Retrieves billing and usage metrics

03

get_collector_details

Retrieves details for a specific collector

04

get_search_results

Retrieves the results of a completed search job

05

get_search_status

Retrieves the status of an existing search job

06

list_account_roles

Lists all security roles in the account

07

list_account_users

Lists all registered users in the account

08

list_active_webhooks

Lists configured alert webhooks

09

list_collectors

Lists all data collectors configured in Sumo Logic

Example Prompts for Sumo Logic in Pydantic AI

Ready-to-use prompts you can give your Pydantic AI agent to start working with Sumo Logic immediately.

01

"Fetch all account users along with active local integration webhooks sequentially properly."

02

"Create a new search job tracking 'auth_failure' errors over the last 24 hours."

03

"Retrieve the exact search results from the active job ID once the asynchronous monitoring reports completion."

Troubleshooting Sumo Logic MCP Server with Pydantic AI

Common issues when connecting Sumo Logic to Pydantic AI through the Vinkius, and how to resolve them.

01

MCPServerHTTP not found

Update: pip install --upgrade pydantic-ai

Sumo Logic + Pydantic AI FAQ

Common questions about integrating Sumo Logic MCP Server with Pydantic AI.

01

How does Pydantic AI discover MCP tools?

Create an MCPServerHTTP instance with the server URL. Pydantic AI connects, discovers all tools, and generates typed Python interfaces automatically.
02

Does Pydantic AI validate MCP tool responses?

Yes.
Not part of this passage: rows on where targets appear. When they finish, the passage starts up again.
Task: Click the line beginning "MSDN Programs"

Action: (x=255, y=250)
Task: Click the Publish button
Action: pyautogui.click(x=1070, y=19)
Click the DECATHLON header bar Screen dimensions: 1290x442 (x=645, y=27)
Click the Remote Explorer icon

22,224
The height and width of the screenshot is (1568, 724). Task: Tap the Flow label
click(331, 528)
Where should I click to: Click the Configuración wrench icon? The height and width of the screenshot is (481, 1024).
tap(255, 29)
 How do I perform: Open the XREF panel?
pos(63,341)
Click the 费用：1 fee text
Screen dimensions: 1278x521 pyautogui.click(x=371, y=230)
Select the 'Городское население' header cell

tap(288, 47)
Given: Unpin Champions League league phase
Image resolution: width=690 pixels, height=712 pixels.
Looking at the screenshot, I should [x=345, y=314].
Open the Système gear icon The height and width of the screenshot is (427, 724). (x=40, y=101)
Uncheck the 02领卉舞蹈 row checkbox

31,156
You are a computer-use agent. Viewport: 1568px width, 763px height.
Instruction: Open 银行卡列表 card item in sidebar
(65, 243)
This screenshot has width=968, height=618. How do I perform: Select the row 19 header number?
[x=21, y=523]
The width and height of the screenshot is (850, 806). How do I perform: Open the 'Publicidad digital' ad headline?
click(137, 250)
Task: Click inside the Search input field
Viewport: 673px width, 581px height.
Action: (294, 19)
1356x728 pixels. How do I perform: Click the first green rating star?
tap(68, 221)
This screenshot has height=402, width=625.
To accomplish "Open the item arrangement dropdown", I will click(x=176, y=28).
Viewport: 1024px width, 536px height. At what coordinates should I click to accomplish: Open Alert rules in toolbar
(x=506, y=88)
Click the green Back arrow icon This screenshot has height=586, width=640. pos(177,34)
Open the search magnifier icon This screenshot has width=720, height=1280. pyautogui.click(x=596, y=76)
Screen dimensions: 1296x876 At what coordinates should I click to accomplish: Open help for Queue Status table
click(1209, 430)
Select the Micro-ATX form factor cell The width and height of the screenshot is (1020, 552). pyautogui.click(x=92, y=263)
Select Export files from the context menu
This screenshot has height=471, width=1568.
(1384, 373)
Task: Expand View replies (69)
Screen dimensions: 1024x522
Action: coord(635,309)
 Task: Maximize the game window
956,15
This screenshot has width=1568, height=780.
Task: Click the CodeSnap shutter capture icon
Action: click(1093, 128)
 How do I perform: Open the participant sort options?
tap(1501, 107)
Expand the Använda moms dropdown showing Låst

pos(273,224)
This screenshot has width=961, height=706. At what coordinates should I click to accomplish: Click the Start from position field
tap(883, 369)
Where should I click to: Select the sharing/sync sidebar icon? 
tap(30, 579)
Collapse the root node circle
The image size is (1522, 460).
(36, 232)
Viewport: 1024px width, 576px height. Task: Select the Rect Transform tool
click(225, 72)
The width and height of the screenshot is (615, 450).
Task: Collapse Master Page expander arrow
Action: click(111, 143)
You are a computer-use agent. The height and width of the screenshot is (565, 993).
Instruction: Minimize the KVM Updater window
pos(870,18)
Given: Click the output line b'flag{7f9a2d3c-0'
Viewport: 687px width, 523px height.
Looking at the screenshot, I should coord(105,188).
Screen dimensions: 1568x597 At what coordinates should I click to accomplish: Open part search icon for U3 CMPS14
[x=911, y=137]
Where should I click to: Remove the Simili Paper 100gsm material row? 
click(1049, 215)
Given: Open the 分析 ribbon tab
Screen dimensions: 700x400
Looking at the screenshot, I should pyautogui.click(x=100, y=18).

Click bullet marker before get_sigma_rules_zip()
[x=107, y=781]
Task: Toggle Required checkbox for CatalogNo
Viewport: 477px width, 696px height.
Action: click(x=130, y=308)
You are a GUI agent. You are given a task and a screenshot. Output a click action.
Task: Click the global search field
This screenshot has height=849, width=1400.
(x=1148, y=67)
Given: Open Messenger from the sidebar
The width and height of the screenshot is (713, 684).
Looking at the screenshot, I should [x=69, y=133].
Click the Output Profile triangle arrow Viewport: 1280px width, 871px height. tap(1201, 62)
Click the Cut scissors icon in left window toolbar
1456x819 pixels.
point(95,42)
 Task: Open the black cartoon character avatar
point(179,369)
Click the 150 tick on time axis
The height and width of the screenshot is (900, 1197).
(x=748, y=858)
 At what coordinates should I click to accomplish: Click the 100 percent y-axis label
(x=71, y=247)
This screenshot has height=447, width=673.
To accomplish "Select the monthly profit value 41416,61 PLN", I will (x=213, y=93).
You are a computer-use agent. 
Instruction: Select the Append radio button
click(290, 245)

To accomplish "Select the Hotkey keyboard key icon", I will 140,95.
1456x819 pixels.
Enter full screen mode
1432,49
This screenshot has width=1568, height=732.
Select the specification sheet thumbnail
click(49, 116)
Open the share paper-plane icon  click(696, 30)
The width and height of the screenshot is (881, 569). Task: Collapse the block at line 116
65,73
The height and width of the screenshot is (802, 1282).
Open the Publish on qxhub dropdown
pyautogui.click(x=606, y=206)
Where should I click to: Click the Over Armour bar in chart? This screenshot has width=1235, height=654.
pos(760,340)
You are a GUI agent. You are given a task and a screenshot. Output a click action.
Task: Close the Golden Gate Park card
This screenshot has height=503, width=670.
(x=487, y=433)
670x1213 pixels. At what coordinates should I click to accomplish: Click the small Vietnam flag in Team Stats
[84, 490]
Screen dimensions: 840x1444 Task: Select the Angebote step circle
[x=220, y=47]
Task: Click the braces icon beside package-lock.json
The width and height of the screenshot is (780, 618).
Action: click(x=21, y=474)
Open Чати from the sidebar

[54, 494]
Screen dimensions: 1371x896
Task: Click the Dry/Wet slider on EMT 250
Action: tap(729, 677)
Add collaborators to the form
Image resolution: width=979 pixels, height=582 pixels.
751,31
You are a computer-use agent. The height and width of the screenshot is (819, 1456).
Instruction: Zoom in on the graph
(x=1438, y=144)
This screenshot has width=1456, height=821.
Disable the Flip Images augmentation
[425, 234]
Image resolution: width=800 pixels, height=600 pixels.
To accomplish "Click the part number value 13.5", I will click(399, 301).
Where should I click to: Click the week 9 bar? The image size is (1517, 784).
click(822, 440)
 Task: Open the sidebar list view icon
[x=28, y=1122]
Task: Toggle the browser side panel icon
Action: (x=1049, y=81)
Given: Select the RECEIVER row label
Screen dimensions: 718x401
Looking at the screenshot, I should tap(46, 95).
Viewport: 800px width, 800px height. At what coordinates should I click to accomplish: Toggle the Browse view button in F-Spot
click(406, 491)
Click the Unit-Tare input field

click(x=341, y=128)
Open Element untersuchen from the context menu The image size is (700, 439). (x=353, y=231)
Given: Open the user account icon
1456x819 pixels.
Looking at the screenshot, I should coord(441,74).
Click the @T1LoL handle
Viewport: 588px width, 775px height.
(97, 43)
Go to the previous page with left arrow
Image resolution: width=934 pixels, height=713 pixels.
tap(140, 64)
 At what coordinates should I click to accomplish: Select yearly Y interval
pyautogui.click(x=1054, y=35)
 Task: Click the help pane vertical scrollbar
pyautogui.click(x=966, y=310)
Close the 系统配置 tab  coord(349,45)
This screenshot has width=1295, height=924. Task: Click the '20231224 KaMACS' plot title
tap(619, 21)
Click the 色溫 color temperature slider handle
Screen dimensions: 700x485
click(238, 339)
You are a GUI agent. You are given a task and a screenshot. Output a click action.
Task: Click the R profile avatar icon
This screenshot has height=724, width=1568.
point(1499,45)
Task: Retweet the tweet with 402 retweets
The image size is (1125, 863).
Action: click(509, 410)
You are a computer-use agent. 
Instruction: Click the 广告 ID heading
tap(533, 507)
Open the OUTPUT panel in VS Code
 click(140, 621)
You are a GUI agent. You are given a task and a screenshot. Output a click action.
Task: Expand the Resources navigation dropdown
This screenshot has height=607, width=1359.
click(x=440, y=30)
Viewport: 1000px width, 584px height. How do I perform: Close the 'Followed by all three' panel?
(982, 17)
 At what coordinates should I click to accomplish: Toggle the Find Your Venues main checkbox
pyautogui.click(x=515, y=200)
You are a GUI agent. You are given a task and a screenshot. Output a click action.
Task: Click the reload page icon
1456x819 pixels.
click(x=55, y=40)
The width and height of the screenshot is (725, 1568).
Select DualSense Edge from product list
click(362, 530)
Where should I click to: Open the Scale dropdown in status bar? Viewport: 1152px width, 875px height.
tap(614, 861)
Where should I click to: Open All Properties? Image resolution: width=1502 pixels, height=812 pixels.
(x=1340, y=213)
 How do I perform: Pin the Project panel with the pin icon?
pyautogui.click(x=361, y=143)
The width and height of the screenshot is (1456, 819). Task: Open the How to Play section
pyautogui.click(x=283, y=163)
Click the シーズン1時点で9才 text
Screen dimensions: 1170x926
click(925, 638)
When you define result types as Pydantic models, every tool response is validated against the schema. Invalid data raises a clear error instead of silently corrupting your pipeline.
03

Can I switch LLM providers without changing MCP code?

Absolutely. Pydantic AI abstracts the model layer. your Sumo Logic MCP integration works identically with OpenAI, Anthropic, Google, or any supported provider.

Connect Sumo Logic to Pydantic AI

Get your token, paste the configuration, and start using 9 tools in under 2 minutes. No API key management needed.